En “Hurto aclarado” cuenta que conoció tiempo después que el delito del título fue el menor de los problemas de sus protagonistas. “El gran delincuente es...” Lo dice en la entrevista pero vamos a reservar el misterio. Solo vamos a decir que no es ninguno de los que robaron los “700 gramos de milanesa” del almacén. El caso aclarado por la Policía no profundizó en dos casos evidentes de explotación sexual de menores, pero desató una demanda civil por daños y perjuicios contra ASSE y el Ministerio del Interior. “Lo único que sabía era que un tipo había quedado parapléjico”, dice el forense. Fue convocado para analizar si el ladrón había recibido o no la atención médica adecuada. “El gran delincuente” anteriormente señalado no fue quien terminó procesado sino un médico por el delito de lesiones gravísimas culposas, al mismo tiempo que se desestimaron las denuncias por brutalidad policial. Rodríguez Almada valoró que el hombre había perdido el 89% de su capacidad funcional total por las graves secuelas físicas que sufrió en diferentes traslados al hospital y a la comisaría luego del accidente en moto que tuvo durante una persecución policial.

Quizás la historia de Angelo Prezza, el Gordo Polenta, es la más cinematográfica. “Es increíble que no sea ficción”, reconoce quien fue designado como perito en una demanda por daños y perjuicios. Prezza pretendía cobrar una indemnización a una mutualista por un presunto caso de mala praxis al asegurar que una operación cardíaca lo había dejado hemipléjico. El tema es que nunca había pasado por el quirófano; lo había hecho su hermano. Si esto ya da para película, ¿qué tal lo que la verdad judicial no vio en su momento? Años después, Rodríguez Almada se entrevista con la exesposa de Angelo, cómplice de la estafa constatada, que le revela otra historia: el Gordo Polenta la había rescatado de una red de trata de Milán gestionada por uruguayos. Él ya había hecho carrera en el negocio del narcotráfico y de pasaportes falsos, entre otras cuestiones, y había estado 17 años preso en una prisión de alta seguridad en Grecia. A su hermano, que también tenía su prontuario, lo operaron por un infarto de miocardio, haciéndose pasar por él. Ella asegura que Angelo la salvó de ese ambiente y lo cuida desde que quedó inválido por otra pericia médica no investigada.
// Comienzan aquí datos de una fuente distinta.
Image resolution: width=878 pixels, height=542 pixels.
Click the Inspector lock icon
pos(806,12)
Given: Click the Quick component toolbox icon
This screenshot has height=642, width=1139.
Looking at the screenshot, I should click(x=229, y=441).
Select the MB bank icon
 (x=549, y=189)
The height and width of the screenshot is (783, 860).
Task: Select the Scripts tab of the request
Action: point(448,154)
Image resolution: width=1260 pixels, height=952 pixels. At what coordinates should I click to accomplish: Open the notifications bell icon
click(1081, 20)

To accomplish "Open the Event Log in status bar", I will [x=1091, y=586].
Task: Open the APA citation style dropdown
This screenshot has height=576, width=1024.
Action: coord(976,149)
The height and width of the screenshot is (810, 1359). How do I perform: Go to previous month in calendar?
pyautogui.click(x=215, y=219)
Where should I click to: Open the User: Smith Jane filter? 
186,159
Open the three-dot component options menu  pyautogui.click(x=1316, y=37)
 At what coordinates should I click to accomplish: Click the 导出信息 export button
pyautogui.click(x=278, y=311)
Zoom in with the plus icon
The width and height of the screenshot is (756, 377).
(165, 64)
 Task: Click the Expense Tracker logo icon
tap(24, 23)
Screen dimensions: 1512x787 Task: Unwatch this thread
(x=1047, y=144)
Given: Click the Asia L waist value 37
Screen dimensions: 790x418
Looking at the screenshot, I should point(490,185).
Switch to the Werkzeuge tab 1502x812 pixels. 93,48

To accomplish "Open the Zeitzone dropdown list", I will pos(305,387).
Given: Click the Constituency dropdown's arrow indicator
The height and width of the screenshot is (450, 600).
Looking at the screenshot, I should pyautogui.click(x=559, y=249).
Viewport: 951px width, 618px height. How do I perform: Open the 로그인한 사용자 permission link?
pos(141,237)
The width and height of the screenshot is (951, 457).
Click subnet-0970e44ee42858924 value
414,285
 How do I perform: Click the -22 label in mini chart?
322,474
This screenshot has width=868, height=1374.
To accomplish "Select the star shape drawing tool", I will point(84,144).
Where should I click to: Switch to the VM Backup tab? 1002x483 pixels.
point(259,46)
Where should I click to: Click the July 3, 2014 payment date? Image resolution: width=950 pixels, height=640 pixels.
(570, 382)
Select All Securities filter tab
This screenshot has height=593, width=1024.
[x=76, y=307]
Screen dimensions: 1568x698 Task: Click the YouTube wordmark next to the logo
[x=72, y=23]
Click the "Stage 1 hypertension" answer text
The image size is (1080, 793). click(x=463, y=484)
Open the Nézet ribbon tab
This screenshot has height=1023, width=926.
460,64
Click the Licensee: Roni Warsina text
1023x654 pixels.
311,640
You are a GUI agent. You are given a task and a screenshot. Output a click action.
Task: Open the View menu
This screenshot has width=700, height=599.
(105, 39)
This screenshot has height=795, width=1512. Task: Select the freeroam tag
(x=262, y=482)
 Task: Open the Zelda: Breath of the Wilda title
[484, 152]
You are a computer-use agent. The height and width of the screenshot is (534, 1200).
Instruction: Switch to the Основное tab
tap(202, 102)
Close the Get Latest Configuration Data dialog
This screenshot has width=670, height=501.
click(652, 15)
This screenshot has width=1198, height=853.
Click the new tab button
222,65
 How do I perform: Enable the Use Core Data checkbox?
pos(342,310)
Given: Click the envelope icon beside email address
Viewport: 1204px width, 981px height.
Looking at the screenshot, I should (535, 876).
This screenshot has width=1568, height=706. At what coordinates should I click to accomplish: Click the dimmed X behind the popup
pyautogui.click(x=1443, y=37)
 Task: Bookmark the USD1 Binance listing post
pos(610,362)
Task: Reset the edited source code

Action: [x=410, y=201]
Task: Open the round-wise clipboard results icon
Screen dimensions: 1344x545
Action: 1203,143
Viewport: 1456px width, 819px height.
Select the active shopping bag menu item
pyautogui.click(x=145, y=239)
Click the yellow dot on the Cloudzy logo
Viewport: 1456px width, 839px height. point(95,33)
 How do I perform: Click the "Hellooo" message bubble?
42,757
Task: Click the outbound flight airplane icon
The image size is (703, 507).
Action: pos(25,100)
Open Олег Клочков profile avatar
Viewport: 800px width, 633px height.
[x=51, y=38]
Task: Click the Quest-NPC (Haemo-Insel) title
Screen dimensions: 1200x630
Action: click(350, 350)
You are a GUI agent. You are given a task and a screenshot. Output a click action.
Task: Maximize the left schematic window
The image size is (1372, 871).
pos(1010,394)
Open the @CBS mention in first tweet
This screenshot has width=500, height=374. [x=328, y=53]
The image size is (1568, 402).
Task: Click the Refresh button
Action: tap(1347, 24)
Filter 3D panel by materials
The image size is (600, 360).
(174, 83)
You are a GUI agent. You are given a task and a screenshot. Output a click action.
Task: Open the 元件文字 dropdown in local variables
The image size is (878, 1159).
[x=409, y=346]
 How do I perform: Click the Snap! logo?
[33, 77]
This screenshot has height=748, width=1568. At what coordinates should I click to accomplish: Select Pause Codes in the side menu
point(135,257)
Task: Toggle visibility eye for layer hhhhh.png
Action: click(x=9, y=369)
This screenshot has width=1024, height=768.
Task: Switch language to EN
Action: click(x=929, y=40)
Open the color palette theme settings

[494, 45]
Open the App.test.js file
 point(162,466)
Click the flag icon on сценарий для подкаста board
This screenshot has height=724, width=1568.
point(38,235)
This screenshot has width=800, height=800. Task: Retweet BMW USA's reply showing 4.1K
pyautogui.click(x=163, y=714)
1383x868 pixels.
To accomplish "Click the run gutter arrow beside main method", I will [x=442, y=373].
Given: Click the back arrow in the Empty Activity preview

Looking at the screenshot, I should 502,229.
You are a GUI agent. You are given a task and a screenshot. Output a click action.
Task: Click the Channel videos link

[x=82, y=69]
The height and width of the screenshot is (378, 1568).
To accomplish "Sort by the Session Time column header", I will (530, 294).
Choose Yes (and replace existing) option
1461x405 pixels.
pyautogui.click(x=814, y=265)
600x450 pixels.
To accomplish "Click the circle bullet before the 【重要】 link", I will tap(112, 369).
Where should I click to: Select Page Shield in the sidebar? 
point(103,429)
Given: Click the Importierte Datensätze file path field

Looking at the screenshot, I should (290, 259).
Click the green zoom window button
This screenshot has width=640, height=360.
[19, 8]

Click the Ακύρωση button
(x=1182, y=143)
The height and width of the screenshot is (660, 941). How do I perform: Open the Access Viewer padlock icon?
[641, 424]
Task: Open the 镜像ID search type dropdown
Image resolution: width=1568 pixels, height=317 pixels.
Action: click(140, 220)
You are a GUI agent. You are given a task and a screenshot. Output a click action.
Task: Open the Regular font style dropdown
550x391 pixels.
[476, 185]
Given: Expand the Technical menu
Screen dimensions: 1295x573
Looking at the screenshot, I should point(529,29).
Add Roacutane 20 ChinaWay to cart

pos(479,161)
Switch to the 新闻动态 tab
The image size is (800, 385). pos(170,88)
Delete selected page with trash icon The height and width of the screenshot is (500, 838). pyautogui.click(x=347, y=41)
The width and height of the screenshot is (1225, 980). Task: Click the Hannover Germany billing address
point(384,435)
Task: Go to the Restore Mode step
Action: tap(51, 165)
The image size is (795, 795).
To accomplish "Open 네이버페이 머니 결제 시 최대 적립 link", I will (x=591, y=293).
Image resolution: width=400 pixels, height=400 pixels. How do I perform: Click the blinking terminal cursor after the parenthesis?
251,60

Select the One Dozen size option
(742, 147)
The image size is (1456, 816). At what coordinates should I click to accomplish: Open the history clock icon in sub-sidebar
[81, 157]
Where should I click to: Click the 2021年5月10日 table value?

“Por supuesto que ver a una mujer apuñalada no es una imagen agradable de ver. Pero me puedo habituar. Pero no a la tragedia humana de antes y después del caso”, confiesa. Reconoce que se paga un “precio emocional” por este trabajo y que se debería contar con mayor apoyo psicológico. Cuenta que priorizar un homicidio por sobre una violación o por sobre un suicidio lo terminaban poniendo irritable por las emociones acumuladas. Por ver “tantas muertes por nada” como sigue viendo. Descubrió que escribir lo ayuda a gestionar lo que le provoca “la acumulación de violencia, sangre y tragedia”. Y aunque lo que escriba puede parecer ficción pura, él tiene las pruebas: todo es estrictamente real.